= Ghazi Baker =

Lebanese architect and contemporary visual artist

Ghazi Baker (born 1967 in Beirut, Lebanon) is a Lebanese architect and contemporary visual artist working in painting, drawing, sculpture and printmaking. He lives and works in Beirut.

==Work==
Baker's work is highly sought after by collectors in the Middle East, Europe and elsewhere. His work is present in institutional and foundation collections in Beirut, Dubai, Paris, New York and other locations.

Baker's style could be characterized as an exotic cocktail of lines, post-structuralist art, cerebral and deliberately anti-thematic. Always looking to highlight the process itself, his artistic influences include comic book art, music, movies, motorcycle culture, esoteric imagery, everyday life and the human condition.

==Selected exhibitions==
- Beirut – Lebanon | 18 Nov 2014 "Decade-nce" Ghazi Baker solo exhibition
- Beirut – Lebanon | 15 Nov 2016 "Sins, Virtues & Colors" Solo show, mark Hachem gallery.
- Istanbul – Turkey | 11 March 2016 Contemporary Istanbul Art Fair
- Beirut – Lebanon | 21 Sep 2016 Beirut Art Fair 2016
- Miami – USA | 29 Nov 2016 Miami Art fair 2016
- Palm Beach – USA | 1 December 2017 Palm Beach modern & contemporary 2017
- Paris – France | 20 Jan 2017 Artists Collective, Mark Hachem Gallery Paris.

### Task instructions
a) In the article on Ghazi Baker, in which year and city was he born?
b) Extend the article on Ghazi Baker, continuing from the last line it shows.

### Items
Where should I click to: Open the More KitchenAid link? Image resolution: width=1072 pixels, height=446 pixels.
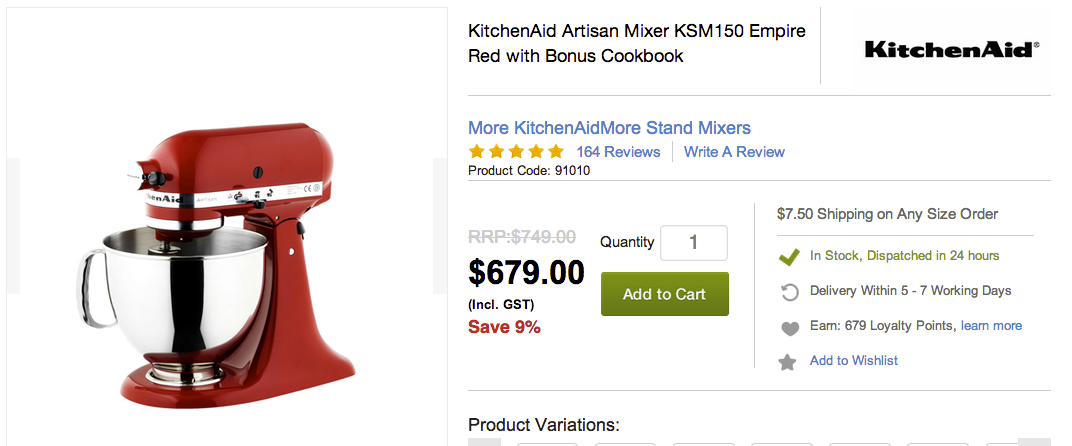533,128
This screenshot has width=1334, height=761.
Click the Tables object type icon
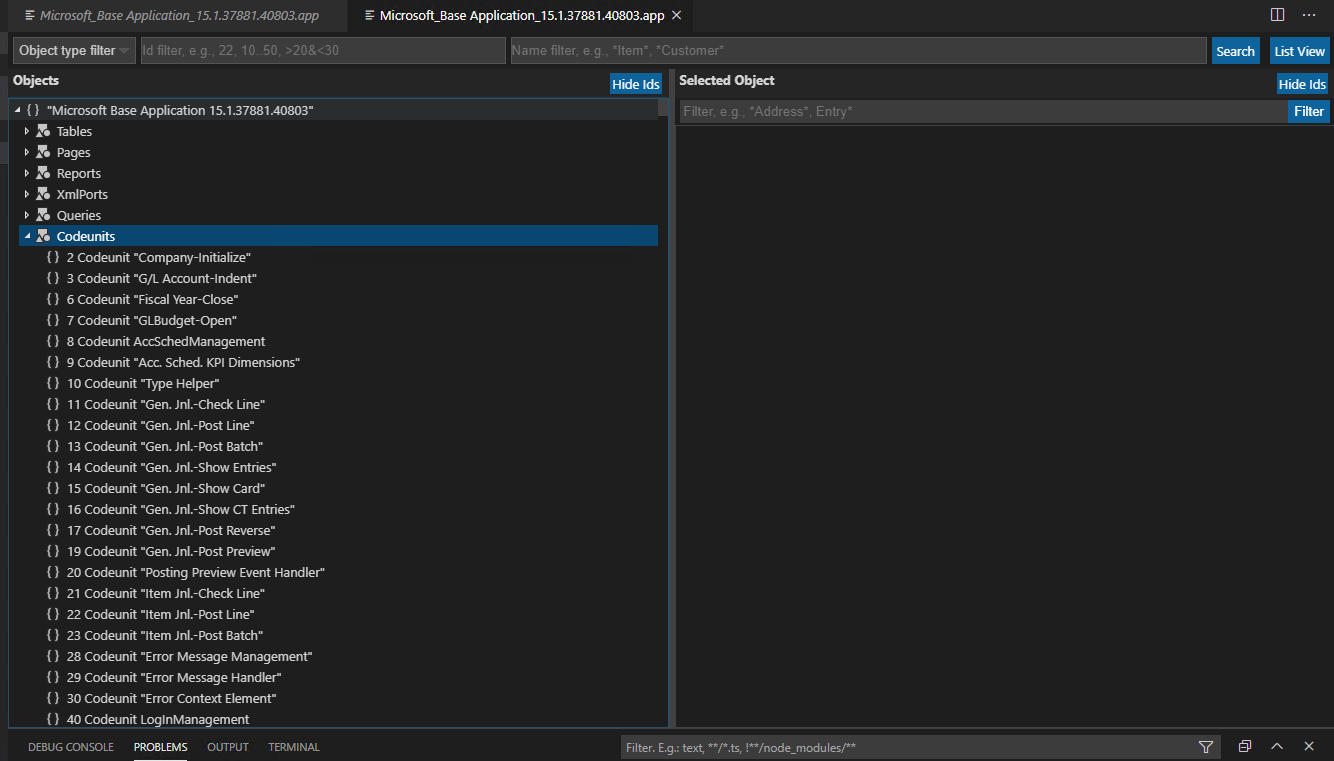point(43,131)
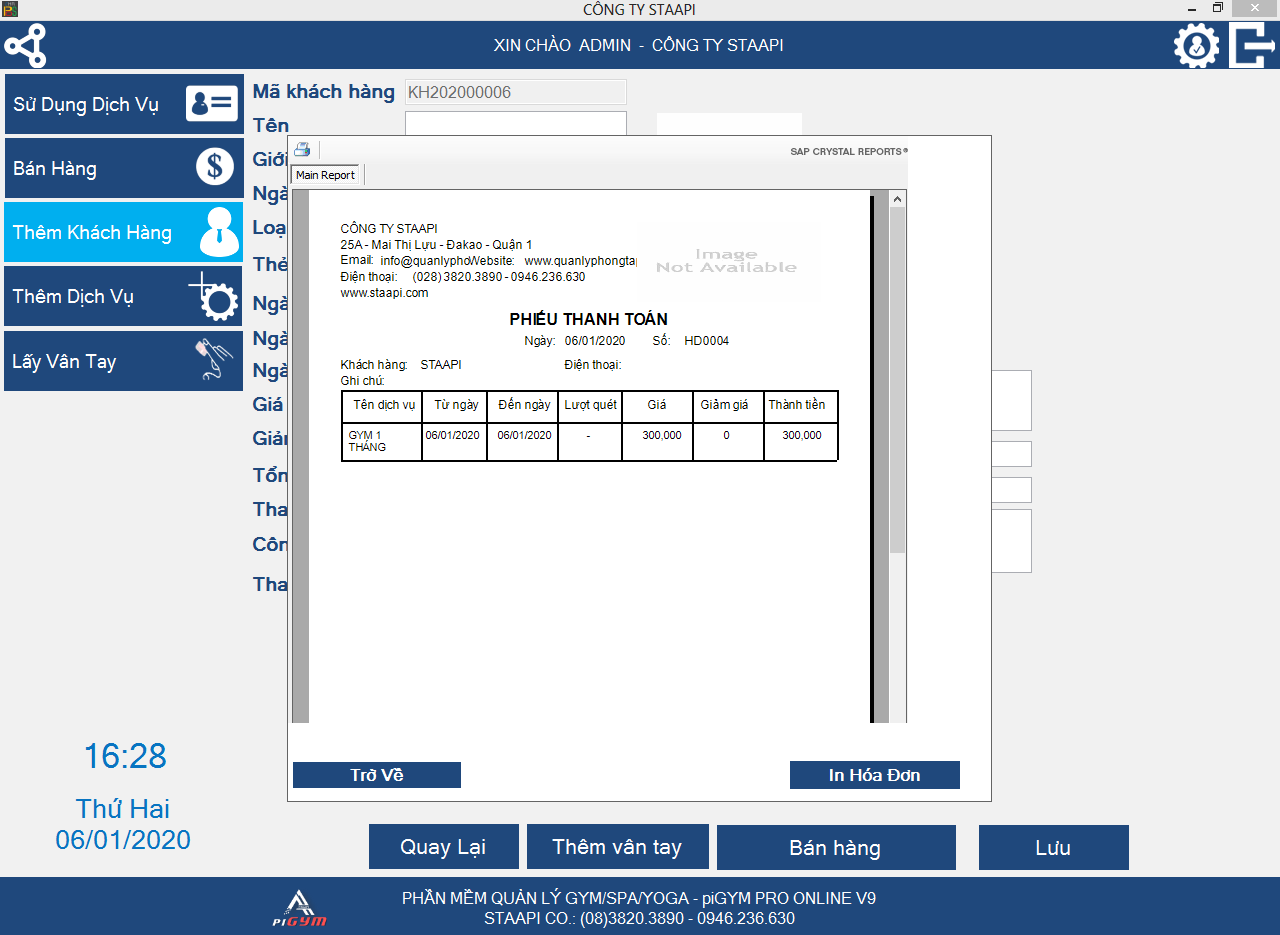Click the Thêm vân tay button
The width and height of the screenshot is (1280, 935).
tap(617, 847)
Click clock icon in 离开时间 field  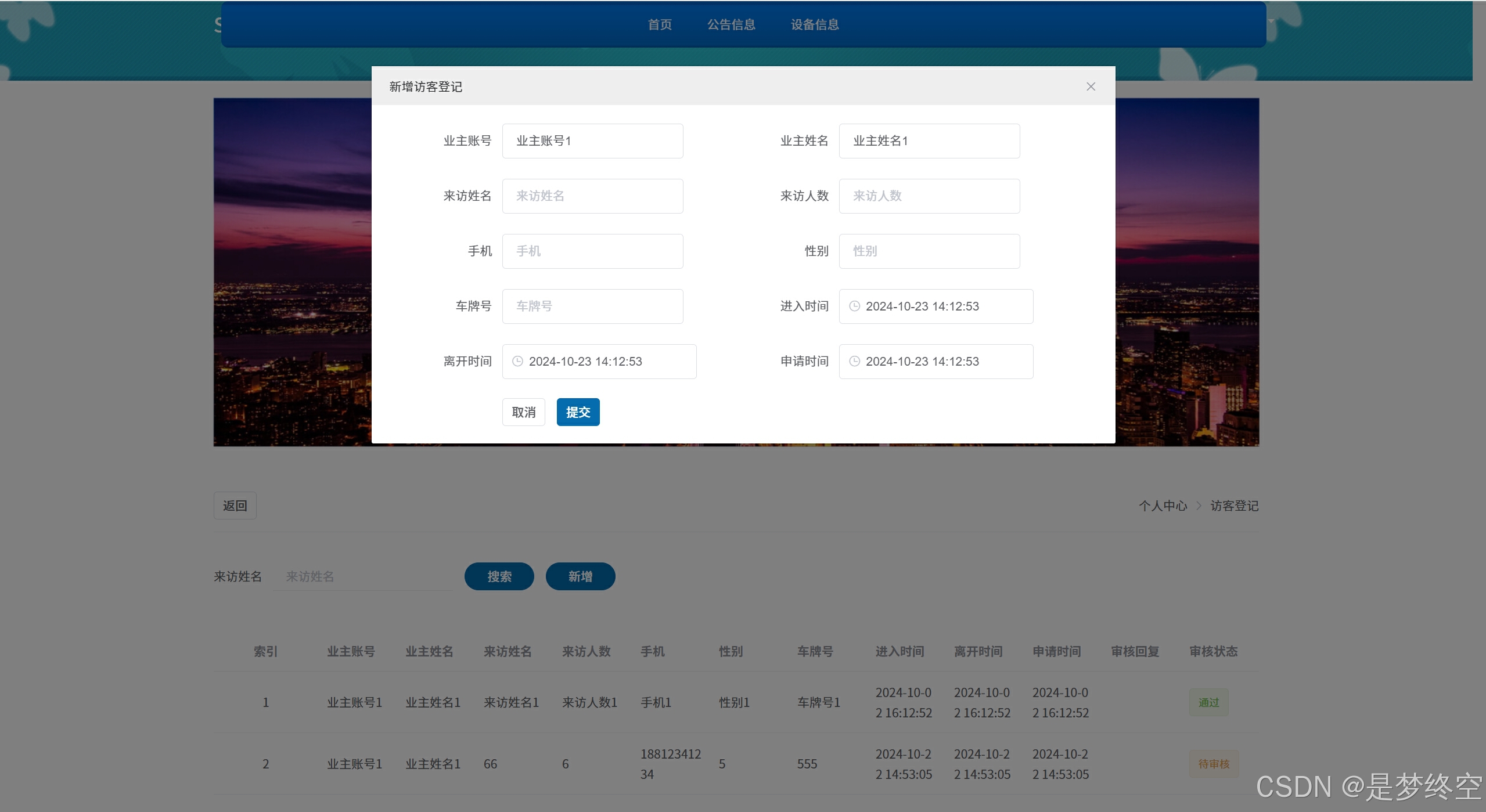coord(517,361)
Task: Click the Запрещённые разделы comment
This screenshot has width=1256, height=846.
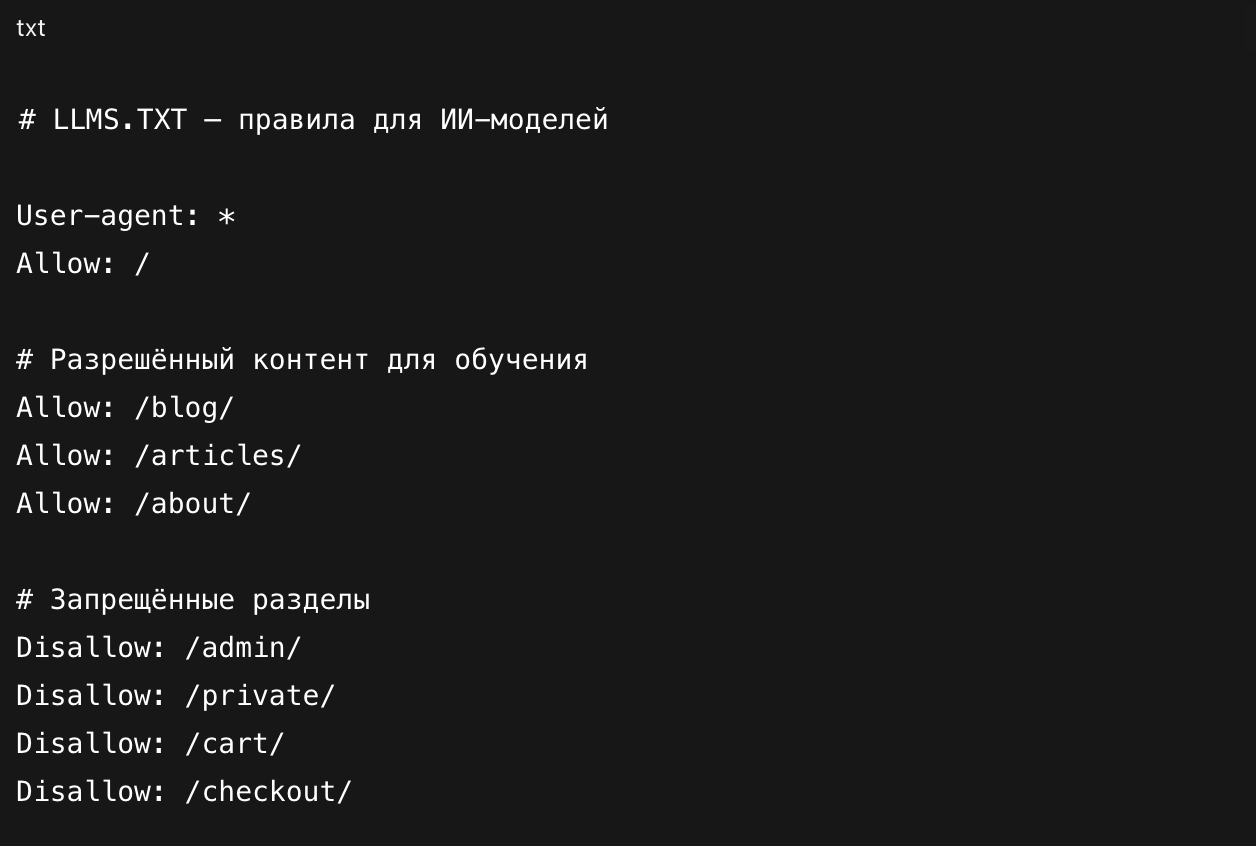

### Results for each task
a) He was born in 1967 in Beirut, Lebanon.

b)
- Wynwood -USA | 16 Feb 2017 Art Wynwood 2017
- New York – USA | 3 February 2017 Scope New York 2017
- Paris – France | 5 December 2017 Collective exhibition Mark Hachem Gallery Paris
- Basel – Switzerland | 13 Jun 2017 Scope Basel 2017
- Beirut – Lebanon | 21 Sep 2017 Beirut Art Fair 2017
- Paris – France | 23 Nov 2017 " CHROMESTHESIA" Solo show, Mark Hachem Gallery, Paris.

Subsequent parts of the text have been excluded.